Monday, May 21, 2012


Martí: el mito y la culpa

Luis Cino Alvarez. CUBANET
Martí Pintura de Víctor Huerta Batista

José Martí fue la principal víctima de la maldición que parece pesar sobre los intelectuales cubanos: la de no poder ser profetas en su tierra. No pudo superarla con su obra literaria grandiosa.  Ni siquiera lo consiguió con su Gólgota guerrero, que se inició en Playitas y terminó en Dos Ríos, el 19 de mayo de 1895, cuando tropezó con una patrulla enemiga. Su absurda muerte, casi un suicidio, no sirvió para redimir los pecados de un pueblo, sino para legarle  el desconcierto, el complejo de culpa y la fatalidad.

Jorge Mañach fue uno de los primeros responsables de inventar un Martí multipropósito, que resultó conveniente para todos. La leyenda martiana contribuyó a la construcción de un meta relato histórico, una teleología del destino nacional,  que todos los intelectuales cubanos,  insatisfechos con la república  que les tocó, quisieron explicar a su modo, desde el poeta comunista Rubén Martínez Villena hasta José Lezama Lima y el resto de los origenistas católicos y pequeño burgueses.

Precisamente un origenista, Cintio Vitier, martiano, ultra-nacionalista, beato y elitista, al  poner su pluma al servicio de la revolución castrista,  aportó su grano de arena a la legitimidad histórica que Fidel Castro reclamaba desde que en 1953 proclamó a José Martí como el autor intelectual del ataque al cuartel Moncada.

Cuando se desplomó el bloque soviético y la revolución castrista necesitó proclamarse, además de marxista-leninista, martiana,  “Ese sol del mundo moral”, de Vitier, con las varias décadas de retraso que le impuso la censura, le vino como anillo al dedo.

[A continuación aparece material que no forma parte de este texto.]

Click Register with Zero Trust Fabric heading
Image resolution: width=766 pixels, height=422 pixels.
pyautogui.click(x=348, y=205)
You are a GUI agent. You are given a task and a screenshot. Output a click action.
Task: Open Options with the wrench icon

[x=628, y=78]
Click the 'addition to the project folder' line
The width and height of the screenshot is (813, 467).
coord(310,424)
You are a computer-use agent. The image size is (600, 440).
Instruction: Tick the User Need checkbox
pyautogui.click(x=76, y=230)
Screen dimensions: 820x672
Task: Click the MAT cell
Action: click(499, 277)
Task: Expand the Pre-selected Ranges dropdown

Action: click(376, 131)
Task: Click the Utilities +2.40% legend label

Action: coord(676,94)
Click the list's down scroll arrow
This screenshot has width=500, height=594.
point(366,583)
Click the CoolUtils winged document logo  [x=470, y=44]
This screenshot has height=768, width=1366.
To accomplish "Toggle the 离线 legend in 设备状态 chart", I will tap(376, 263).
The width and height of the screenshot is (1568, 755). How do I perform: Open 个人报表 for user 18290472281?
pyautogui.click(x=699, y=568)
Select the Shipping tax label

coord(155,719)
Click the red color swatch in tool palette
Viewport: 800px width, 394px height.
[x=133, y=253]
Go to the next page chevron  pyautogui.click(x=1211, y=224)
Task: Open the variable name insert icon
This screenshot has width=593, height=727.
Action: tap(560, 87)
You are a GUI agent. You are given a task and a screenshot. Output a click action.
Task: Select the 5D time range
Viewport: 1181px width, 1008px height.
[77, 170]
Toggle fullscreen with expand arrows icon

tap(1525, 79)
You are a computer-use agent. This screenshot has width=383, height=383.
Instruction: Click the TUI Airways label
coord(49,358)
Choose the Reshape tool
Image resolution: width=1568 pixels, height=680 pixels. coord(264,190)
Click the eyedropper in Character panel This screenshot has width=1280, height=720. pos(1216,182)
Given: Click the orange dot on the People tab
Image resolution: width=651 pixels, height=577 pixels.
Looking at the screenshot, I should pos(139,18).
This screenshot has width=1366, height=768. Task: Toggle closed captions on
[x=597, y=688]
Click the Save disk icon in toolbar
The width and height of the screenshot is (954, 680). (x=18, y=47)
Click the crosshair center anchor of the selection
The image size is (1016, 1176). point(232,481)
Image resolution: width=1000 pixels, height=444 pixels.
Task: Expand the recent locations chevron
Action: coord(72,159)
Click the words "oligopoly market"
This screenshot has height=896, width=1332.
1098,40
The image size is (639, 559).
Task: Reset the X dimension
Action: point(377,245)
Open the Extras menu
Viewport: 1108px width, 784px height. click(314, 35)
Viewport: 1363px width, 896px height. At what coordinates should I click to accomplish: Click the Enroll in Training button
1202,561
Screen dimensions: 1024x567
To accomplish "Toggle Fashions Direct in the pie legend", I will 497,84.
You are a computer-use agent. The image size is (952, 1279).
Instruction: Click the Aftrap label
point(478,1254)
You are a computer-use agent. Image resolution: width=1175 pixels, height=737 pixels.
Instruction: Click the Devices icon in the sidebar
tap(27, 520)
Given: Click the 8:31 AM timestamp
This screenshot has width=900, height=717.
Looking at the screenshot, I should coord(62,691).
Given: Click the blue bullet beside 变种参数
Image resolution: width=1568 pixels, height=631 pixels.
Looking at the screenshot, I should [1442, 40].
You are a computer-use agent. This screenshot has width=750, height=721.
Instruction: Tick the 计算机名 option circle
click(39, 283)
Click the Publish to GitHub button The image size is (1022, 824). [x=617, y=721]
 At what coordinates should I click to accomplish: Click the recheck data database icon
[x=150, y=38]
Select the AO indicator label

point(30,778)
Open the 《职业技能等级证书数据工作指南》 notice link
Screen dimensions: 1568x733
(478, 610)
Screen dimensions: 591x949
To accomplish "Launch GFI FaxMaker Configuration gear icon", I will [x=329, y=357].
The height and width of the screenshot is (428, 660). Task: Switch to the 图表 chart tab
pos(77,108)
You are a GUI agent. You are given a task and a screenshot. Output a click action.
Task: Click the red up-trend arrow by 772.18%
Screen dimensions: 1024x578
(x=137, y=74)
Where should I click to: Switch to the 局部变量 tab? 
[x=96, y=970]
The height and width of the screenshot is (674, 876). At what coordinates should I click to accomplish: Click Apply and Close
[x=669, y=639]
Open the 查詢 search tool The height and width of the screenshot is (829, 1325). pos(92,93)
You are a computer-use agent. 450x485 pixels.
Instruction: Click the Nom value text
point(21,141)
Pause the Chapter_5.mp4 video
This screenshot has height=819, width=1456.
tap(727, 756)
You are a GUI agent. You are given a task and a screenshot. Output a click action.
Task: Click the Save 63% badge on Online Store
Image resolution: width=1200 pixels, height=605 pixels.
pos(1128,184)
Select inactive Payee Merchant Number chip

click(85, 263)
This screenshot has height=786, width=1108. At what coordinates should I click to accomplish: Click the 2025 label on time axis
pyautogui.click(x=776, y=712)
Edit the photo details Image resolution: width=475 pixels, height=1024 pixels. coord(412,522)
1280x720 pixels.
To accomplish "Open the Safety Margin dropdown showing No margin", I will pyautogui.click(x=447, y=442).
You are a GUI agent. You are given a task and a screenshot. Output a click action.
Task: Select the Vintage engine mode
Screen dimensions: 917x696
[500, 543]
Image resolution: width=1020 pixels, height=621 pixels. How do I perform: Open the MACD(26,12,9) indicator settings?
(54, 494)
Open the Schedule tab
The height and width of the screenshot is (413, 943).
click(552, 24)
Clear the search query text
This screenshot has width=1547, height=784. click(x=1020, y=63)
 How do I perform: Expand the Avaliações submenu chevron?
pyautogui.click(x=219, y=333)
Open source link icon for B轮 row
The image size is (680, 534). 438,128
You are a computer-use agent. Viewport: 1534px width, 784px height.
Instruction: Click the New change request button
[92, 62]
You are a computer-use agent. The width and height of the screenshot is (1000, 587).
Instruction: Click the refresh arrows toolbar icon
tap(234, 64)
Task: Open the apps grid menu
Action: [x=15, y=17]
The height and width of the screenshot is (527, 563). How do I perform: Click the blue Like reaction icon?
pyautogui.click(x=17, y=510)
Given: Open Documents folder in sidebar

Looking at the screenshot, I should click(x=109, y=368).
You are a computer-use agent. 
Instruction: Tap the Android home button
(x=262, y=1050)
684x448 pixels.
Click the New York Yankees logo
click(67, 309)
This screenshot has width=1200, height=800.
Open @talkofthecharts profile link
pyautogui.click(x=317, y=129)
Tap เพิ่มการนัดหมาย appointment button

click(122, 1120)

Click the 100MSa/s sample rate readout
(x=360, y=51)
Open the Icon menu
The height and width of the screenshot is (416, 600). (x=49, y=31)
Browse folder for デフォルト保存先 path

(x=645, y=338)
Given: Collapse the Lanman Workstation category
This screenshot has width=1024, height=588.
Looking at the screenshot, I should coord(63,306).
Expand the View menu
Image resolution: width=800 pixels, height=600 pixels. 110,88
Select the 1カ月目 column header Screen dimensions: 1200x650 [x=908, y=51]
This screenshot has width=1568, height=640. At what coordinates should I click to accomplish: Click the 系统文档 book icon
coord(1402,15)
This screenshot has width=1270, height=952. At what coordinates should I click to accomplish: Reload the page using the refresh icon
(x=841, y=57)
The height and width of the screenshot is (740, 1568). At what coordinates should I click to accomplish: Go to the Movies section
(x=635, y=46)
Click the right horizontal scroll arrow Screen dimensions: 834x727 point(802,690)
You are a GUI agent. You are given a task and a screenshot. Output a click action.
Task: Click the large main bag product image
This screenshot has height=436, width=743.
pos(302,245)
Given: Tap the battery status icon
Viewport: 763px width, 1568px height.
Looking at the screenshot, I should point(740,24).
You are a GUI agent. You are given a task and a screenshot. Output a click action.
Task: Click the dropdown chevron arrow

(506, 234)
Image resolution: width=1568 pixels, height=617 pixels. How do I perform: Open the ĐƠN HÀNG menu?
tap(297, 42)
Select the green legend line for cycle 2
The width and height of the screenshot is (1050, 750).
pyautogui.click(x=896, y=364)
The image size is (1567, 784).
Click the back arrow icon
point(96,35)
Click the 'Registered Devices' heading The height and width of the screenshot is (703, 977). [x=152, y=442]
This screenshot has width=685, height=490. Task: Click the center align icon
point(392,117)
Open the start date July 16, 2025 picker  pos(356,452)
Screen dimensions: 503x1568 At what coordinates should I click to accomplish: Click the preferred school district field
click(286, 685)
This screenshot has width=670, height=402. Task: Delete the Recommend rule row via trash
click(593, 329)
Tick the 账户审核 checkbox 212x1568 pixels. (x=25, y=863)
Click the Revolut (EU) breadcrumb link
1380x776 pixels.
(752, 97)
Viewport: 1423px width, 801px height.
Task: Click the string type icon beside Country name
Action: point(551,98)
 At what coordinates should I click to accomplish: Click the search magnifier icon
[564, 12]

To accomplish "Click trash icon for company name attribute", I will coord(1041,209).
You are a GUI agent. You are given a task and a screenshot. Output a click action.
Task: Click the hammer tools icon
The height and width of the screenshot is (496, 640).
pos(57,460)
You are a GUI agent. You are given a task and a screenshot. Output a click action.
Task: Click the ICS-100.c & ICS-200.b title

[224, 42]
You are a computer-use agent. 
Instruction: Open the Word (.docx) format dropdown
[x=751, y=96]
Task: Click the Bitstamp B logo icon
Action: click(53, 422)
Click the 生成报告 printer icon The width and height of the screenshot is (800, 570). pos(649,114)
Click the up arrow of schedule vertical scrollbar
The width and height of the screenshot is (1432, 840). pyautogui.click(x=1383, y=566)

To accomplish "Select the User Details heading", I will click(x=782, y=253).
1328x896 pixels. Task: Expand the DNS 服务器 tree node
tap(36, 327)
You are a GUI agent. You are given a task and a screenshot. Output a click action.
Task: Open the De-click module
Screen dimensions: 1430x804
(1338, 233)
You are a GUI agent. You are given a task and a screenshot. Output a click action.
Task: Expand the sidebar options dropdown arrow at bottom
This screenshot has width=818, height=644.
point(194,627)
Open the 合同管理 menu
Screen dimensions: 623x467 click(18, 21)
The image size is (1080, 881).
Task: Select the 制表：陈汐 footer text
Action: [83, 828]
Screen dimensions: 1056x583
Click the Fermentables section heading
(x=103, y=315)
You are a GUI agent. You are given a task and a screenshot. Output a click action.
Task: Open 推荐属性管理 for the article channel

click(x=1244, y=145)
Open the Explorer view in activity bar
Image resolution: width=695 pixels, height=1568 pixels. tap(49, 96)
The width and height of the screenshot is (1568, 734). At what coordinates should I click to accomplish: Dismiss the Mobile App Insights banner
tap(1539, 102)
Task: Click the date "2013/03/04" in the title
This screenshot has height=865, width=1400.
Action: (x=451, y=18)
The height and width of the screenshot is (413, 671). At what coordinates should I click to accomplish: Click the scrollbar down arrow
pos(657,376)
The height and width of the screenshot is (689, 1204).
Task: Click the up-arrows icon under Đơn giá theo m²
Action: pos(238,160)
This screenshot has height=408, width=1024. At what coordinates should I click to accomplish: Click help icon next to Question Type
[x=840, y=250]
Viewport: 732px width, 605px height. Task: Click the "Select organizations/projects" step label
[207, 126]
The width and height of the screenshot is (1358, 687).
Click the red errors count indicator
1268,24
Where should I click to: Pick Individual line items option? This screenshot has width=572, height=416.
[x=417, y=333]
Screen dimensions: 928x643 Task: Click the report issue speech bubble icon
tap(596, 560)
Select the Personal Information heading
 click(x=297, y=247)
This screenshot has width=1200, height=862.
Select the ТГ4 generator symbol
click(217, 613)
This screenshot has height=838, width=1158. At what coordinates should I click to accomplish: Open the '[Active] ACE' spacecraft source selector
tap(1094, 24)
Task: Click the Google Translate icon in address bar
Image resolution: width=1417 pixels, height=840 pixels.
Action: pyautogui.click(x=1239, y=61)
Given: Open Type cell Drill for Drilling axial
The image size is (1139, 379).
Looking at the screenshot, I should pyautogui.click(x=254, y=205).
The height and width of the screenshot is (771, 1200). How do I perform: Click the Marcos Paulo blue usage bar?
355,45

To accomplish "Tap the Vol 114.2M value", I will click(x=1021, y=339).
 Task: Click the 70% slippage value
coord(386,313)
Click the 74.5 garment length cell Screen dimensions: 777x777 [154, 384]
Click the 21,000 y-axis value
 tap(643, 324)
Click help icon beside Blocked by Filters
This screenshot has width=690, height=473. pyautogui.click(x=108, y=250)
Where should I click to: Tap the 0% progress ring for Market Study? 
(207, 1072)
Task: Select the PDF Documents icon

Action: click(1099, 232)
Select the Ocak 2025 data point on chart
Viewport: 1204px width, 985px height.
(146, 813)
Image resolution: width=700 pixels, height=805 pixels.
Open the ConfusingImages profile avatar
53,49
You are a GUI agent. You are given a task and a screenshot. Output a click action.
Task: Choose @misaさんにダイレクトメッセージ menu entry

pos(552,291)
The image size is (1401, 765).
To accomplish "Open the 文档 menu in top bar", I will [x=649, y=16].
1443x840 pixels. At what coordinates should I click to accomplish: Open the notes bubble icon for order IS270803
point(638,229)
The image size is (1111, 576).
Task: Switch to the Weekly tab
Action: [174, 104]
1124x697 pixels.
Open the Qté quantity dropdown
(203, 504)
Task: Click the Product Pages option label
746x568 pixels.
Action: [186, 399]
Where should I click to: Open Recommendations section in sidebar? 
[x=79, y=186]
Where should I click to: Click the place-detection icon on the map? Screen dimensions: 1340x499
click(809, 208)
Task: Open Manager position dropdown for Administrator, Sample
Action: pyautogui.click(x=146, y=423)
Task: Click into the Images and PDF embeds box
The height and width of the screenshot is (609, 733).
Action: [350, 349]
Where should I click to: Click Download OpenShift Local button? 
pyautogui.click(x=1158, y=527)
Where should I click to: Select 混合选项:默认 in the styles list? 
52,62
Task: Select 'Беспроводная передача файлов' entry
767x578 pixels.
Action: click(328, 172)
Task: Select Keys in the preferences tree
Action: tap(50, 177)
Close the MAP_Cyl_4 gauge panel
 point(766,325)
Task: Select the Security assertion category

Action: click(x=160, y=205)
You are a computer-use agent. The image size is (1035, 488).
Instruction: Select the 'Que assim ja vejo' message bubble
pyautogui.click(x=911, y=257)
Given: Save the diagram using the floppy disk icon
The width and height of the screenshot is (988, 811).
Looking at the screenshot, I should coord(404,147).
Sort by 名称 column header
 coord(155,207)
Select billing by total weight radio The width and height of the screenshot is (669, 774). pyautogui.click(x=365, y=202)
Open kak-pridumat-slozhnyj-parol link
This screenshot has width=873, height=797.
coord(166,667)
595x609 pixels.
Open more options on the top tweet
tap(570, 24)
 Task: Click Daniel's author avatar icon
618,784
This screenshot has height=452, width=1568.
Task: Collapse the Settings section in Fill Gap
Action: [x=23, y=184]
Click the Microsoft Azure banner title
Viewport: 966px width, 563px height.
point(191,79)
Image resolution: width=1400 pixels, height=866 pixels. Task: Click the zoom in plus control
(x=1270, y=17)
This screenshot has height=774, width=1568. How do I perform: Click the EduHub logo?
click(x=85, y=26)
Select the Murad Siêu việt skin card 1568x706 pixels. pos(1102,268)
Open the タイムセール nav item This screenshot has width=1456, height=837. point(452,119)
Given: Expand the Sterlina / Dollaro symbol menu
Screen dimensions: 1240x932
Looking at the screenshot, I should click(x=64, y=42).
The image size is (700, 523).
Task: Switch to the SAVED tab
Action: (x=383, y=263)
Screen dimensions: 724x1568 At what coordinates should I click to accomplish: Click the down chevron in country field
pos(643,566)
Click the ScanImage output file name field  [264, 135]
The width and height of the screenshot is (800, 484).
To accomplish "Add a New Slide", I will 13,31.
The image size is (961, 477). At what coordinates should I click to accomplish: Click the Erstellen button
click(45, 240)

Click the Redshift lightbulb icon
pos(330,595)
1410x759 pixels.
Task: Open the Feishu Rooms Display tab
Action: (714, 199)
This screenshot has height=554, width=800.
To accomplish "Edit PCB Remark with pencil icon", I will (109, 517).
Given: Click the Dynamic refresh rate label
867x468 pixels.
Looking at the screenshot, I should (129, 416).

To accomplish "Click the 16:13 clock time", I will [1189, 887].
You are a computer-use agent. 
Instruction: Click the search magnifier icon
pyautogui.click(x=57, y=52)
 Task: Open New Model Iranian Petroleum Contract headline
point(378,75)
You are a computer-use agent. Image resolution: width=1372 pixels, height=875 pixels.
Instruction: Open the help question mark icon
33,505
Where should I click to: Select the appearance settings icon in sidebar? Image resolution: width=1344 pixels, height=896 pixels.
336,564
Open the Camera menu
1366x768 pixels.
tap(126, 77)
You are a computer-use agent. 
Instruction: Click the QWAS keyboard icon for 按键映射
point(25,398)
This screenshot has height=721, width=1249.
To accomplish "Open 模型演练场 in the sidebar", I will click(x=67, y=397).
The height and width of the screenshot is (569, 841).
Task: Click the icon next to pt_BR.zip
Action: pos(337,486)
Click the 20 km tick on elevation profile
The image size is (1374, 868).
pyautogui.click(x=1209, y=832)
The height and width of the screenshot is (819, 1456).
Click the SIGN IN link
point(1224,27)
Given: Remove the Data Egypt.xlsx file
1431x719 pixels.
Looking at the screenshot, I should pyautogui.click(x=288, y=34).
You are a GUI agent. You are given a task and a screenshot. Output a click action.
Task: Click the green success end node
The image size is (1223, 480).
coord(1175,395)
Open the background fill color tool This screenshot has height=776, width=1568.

Así, nos arrullaron con fábulas históricas que invariablemente tenían moraleja y coletilla. Lo peor fue que gracias a ellas y a otros ilusionismos, nos parcelaron la nación en nuestras narices mientras nos entreteníamos en aplaudir consignas y soñar el futuro que no llegaba. Nuestra heredad fueron minúsculos trocitos de  la bandera empapados en sangre.

Y  así estamos hoy, sin ponernos de acuerdo con nuestro pasado, enredados con el presente y  temerosos del futuro.  La historia, cuando se transforma en interesados  relatos teleológicos,  no suele traer buenas consecuencias.

Tanto nos machacaron con los héroes inmaculados y  las estatuas de bronce, que terminaron por aburrirnos. Una triste consecuencia de ese aburrimiento es que hoy muchos cubanos, sobre todo los jóvenes, identifiquen a Martí  con el “teque” y lo rechacen.

Los que quisieron hacer héroes perfectos, impolutos, como Martí, desataron la tentación de buscarle manchas y defectos, de contradecirlos.

Con tanta historia distorsionada, con tan poco a qué aferrarnos, si regalamos a Martí a los  impostores que aspiran a plagiarlo, corremos el riesgo de vernos convertidos en una descreída y apática horda en eterno  viaje por el desierto.

Martí no está libre de culpas. Idealizó un país  con su pluma, porque en el real no pudo vivir en total ni siquiera 20 años. Habría que ver, con tan abigarrado ideario político como mostró en sus escritos, qué hubiera hecho si en lugar de Estrada Palma, le hubiese correspondido ser el primer presidente de la república. Supongo que al menos, ante el motín de los liberales, no hubiese solicitado la intervención norteamericana como hizo Don Tomás.

De nada vale la especulación histórica.  Si alguna culpa tuvo Martí fue ─ buen conocedor de la utilidad de las palabras como era ─  no decir  alto y claro que el vino, aunque sea nuestro, si es agrio, no es más que eso: vino agrio.

La verdad histórica es asunto demasiado serio y vital para un pueblo como para que se la rifen entre gazmoños y perretosos. A fin de cuentas, ¿a quien puede resultar  conveniente, si es que conviene a alguien, hurgar, precisamente ahora,  en chismes históricos, broncas entre próceres y páginas de diarios  perdidas? ¿Será cínica y dolorosamente cierto, también para las naciones,  que algunas mentiras, en adecuadas dosis, ayudan a vivir?